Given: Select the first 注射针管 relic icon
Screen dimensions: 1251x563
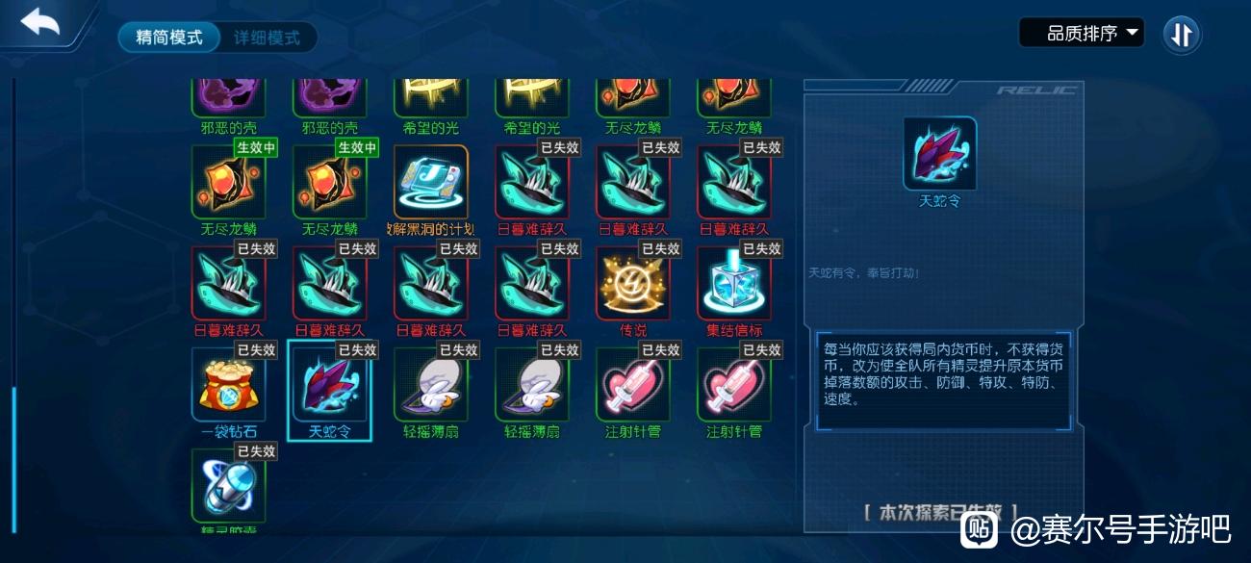Looking at the screenshot, I should click(632, 382).
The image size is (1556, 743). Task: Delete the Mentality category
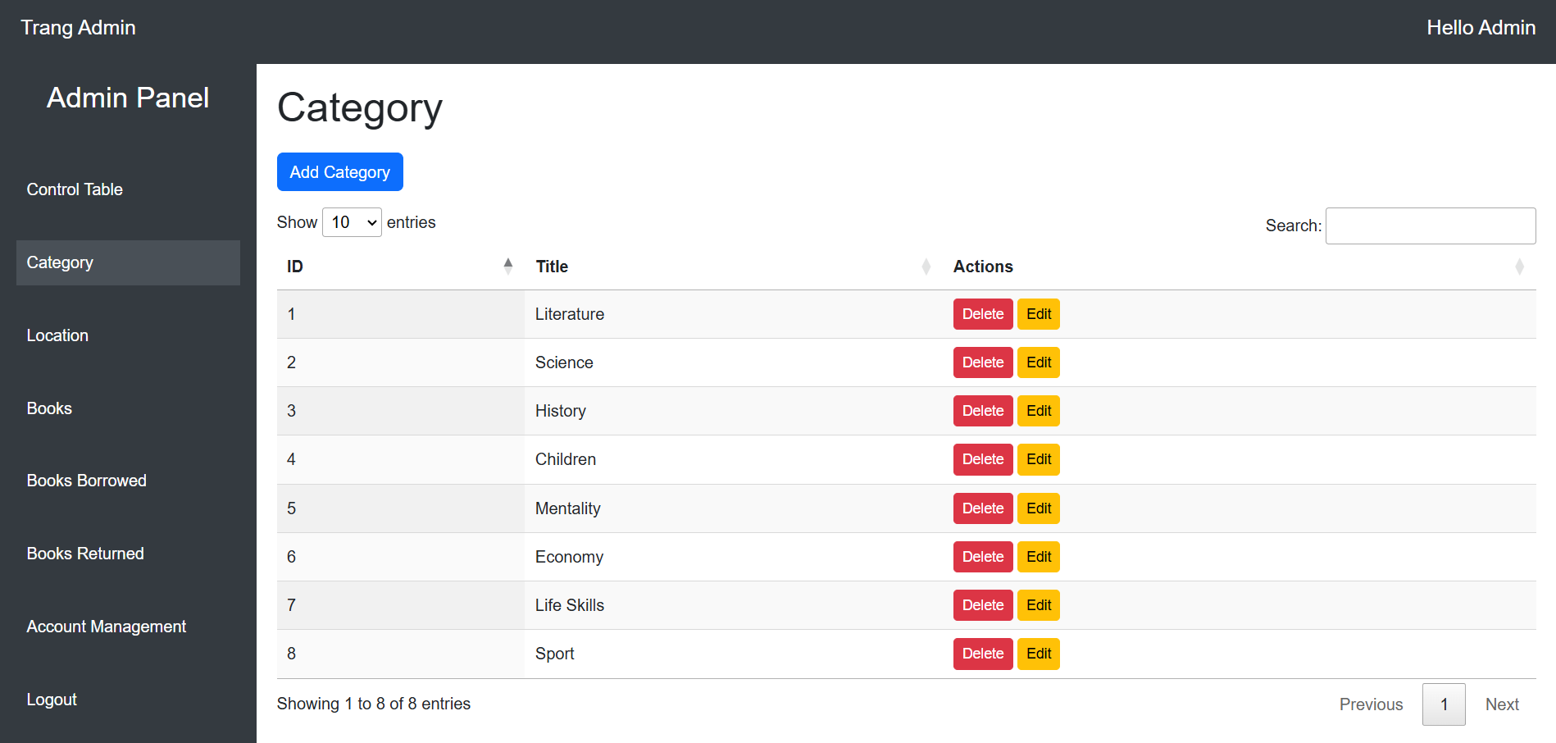tap(982, 508)
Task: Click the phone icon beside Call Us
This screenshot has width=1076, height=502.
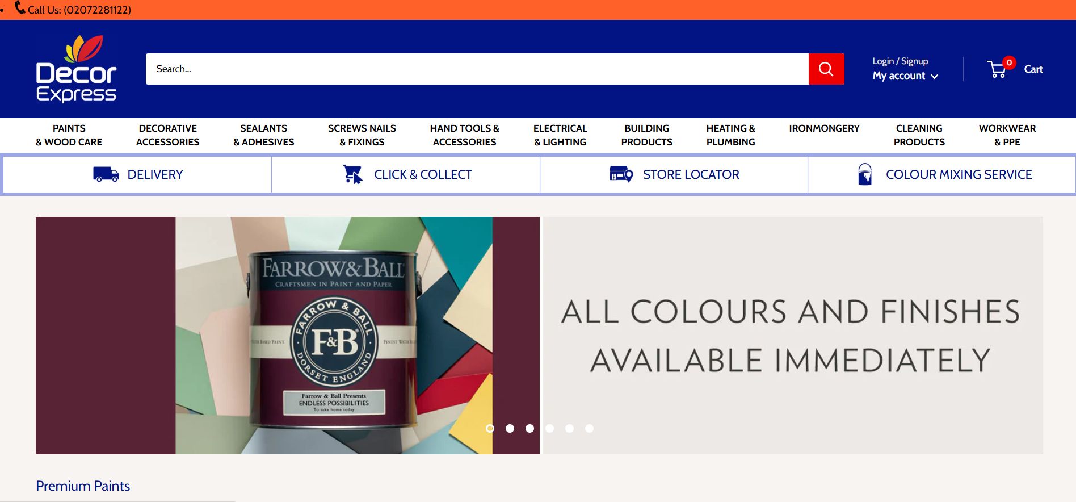Action: pos(20,8)
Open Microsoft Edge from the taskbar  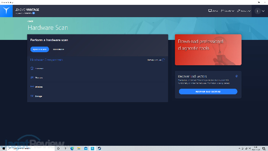(x=73, y=148)
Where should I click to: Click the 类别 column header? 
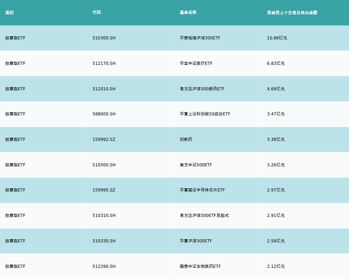click(9, 13)
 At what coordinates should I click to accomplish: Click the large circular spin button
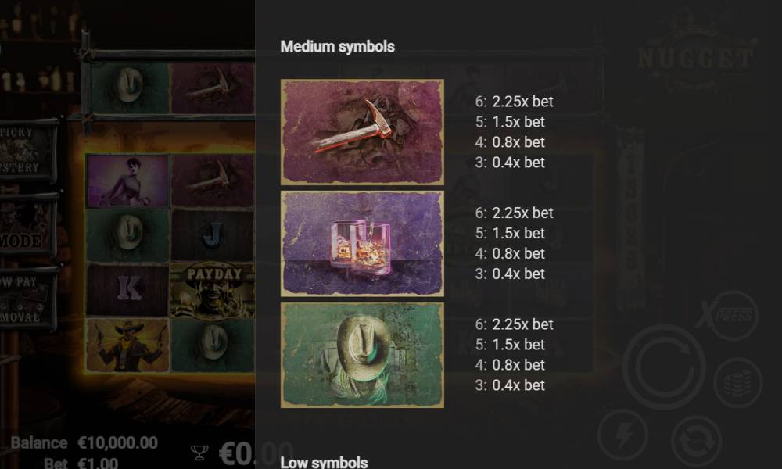(x=663, y=367)
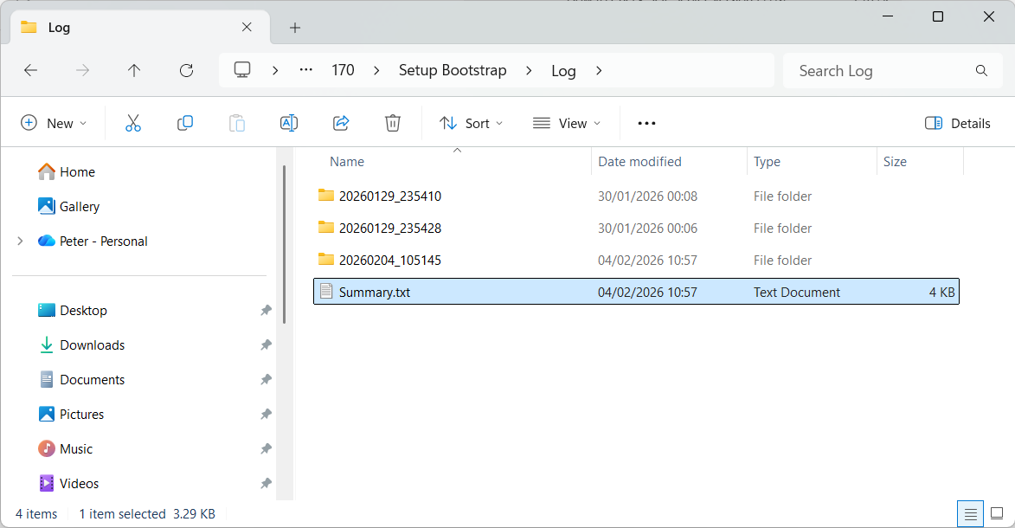1015x528 pixels.
Task: Add a new tab with plus button
Action: click(x=295, y=28)
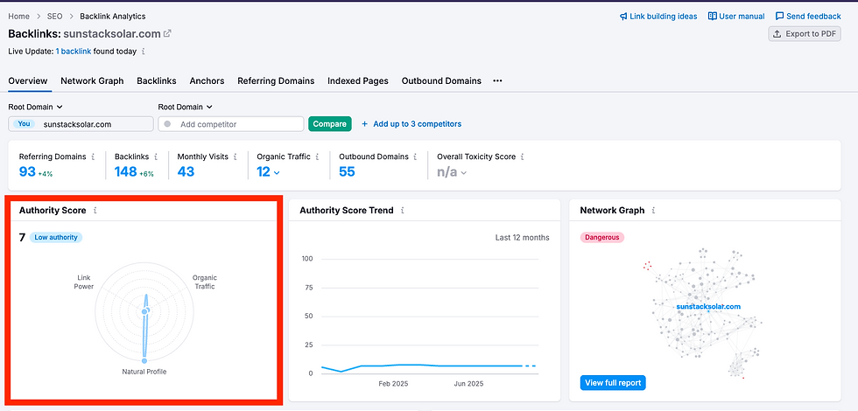Screen dimensions: 858x411
Task: Click the green Compare button
Action: tap(329, 124)
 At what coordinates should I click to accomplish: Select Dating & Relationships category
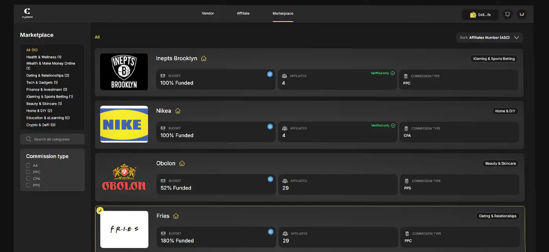(x=47, y=75)
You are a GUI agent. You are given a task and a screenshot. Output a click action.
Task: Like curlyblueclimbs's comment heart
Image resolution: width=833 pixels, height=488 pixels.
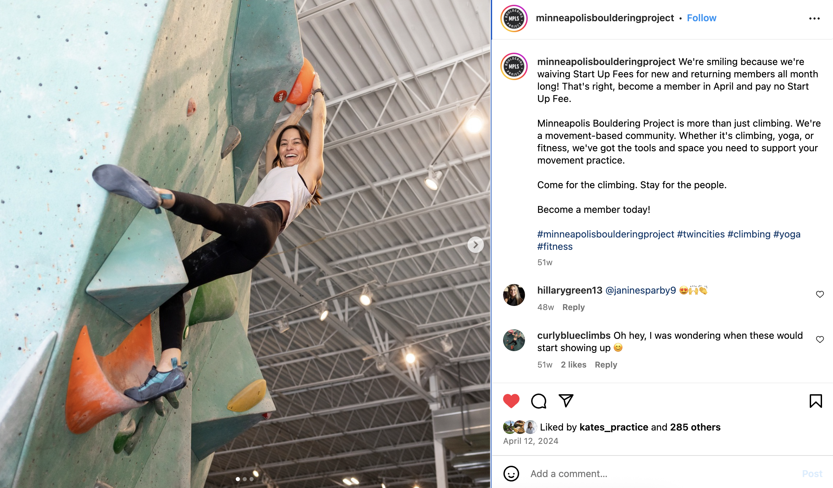820,339
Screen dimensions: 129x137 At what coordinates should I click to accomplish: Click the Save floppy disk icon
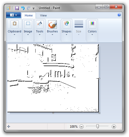pos(17,8)
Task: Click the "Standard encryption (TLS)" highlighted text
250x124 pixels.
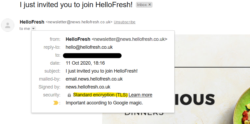Action: [100, 95]
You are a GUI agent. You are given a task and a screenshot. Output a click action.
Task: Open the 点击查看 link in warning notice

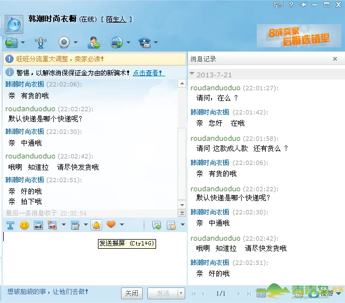149,73
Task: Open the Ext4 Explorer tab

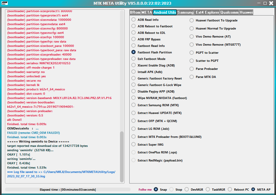Action: (207, 12)
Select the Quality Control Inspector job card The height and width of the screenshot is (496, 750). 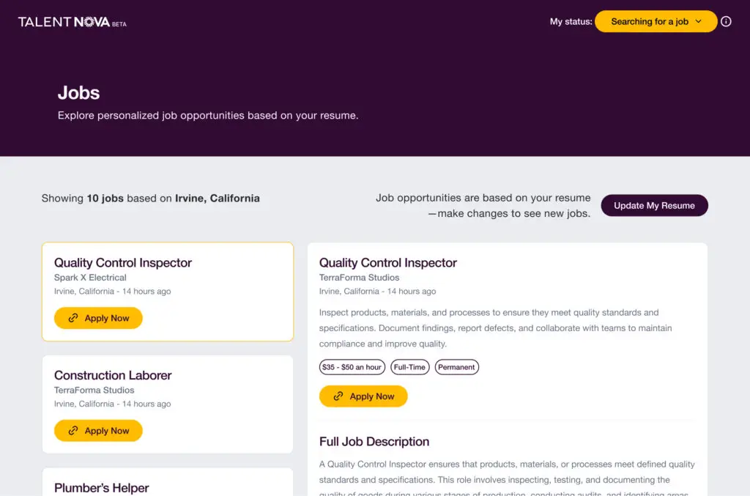tap(168, 292)
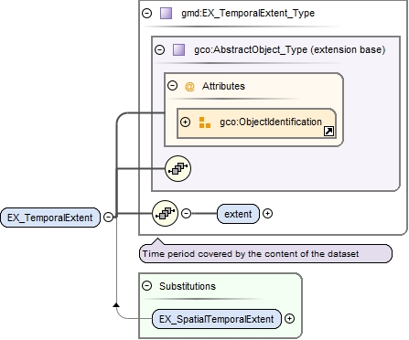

+---+

[Exercise details] Keep the pictures out and repeat exactly the lines from the beginning of the data through the line that contains "Task: Click the phone icon beside Call Us", both ends included.

[Expected answer]
Given: Select the first 注射针管 relic icon
Screen dimensions: 1251x563
Looking at the screenshot, I should click(632, 382).
The image size is (1556, 743). Task: Delete the Mentality category
tap(982, 508)
Task: Click the phone icon beside Call Us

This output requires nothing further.